The last four months of increasing angst about the state of the ‘landing’ have seen a dramatic reversal of these flows, to the point that the discrepancy in the books suggests that China may have lost no less than $128 billion – a flight which exceeds that suffered during the worst of the Lehman crisis.


Taken at face value, this implies further, self-reinforcing pressure for the renminbi to weaken, for the Dim Sum bond bubble to deflate, and for commodity loans to be unwound, either suddenly - by means of re?exporting some of the swelling inventories of copper, et al – or gradually – by cutting back on new imports until the excess has worn off and the bills settled.


Either way, a chilling prospect, even if this does not trigger a new financial crisis among China’s complex and shadowy interweaving of ‘loan guarantee’ companies and off?balance sheet ‘wealth management products’.


China has now begun to react, of course, cutting the effective bellwether, one-year lending rate from 5.9% (6.55% official less the permitted discount of 10%) to 4.2% (6.0% less the widened 30% rebate) in the space of a month.
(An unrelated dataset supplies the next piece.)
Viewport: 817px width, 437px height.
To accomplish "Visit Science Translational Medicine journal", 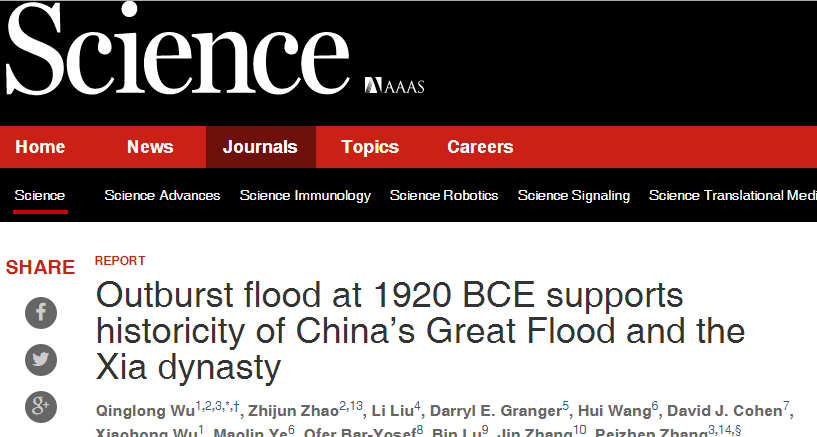I will 732,195.
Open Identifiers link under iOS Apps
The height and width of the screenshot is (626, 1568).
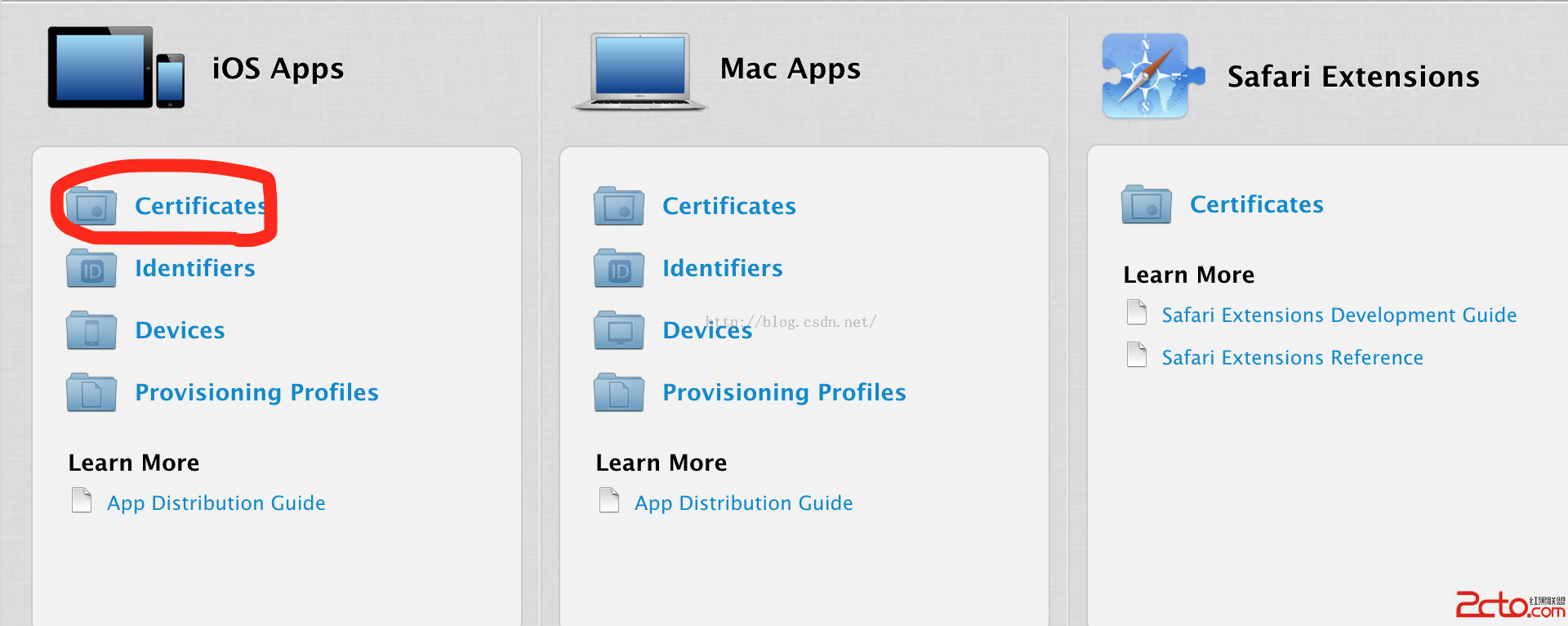(195, 268)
As Wang Shuo, Managing Editor of the influential and highly-regarded Caixin Magazine blogged at once on his Weibo page: “This is an admission that the hard landing is already here.” In this, he only anticipated his sovereign overlord, President Hu, by a few hours, for this latter worthy soon thereafter started bleating that the economy faces - severe downwards pressure?.
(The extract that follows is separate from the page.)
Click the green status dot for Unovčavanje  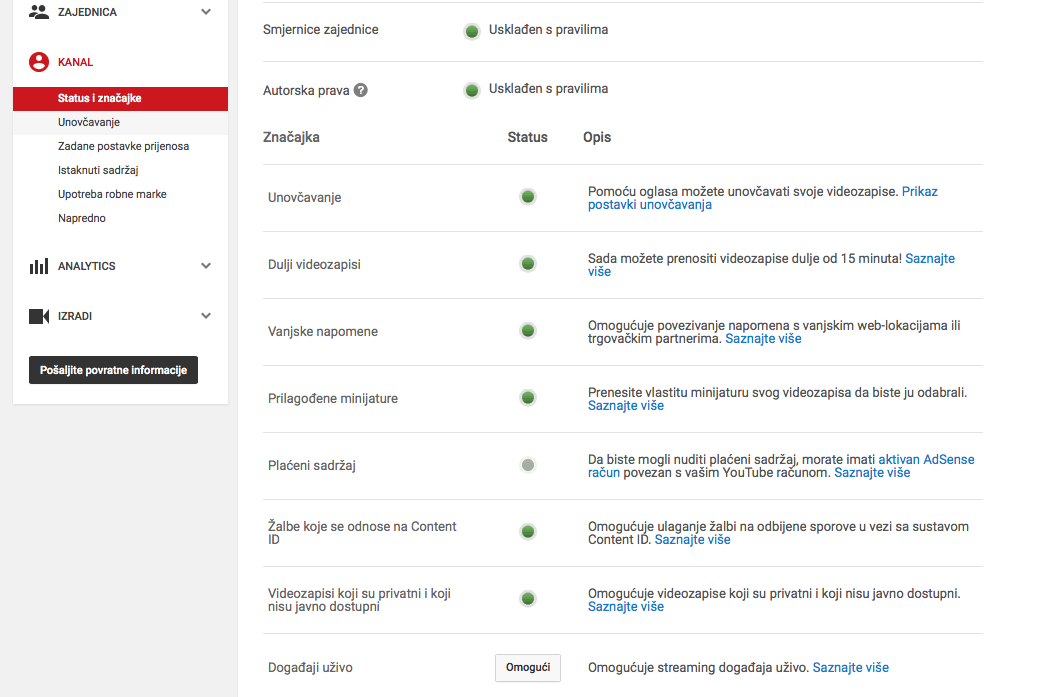coord(528,197)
You bet it does! Take a range of key indicators – from electricity usage, to Shanghai container throughput, to nationwide rail freight ton-miles, to steel output – and you will notice that none of these shows a rate of growth during the second quarter of more than 4% from 2011, and some are as low as 1%. Whatever fictive GDP number we are presented with this week, the message is clear: “Brace! Brace! Brace!”


The trick will now be to avoid re-inflating the property bubble – and information suggesting 125% of June’s overall loan total was comprised of household credit offers little reassurance on that score. It is also imperative that the regime acts to assuage the fears of a populace who were already, in the aftermath of the first rate reduction, responding to official survey questions in a high and increasing proportion that they feared an imminent ?surge? in consumer goods prices. Good luck with that, Comrades!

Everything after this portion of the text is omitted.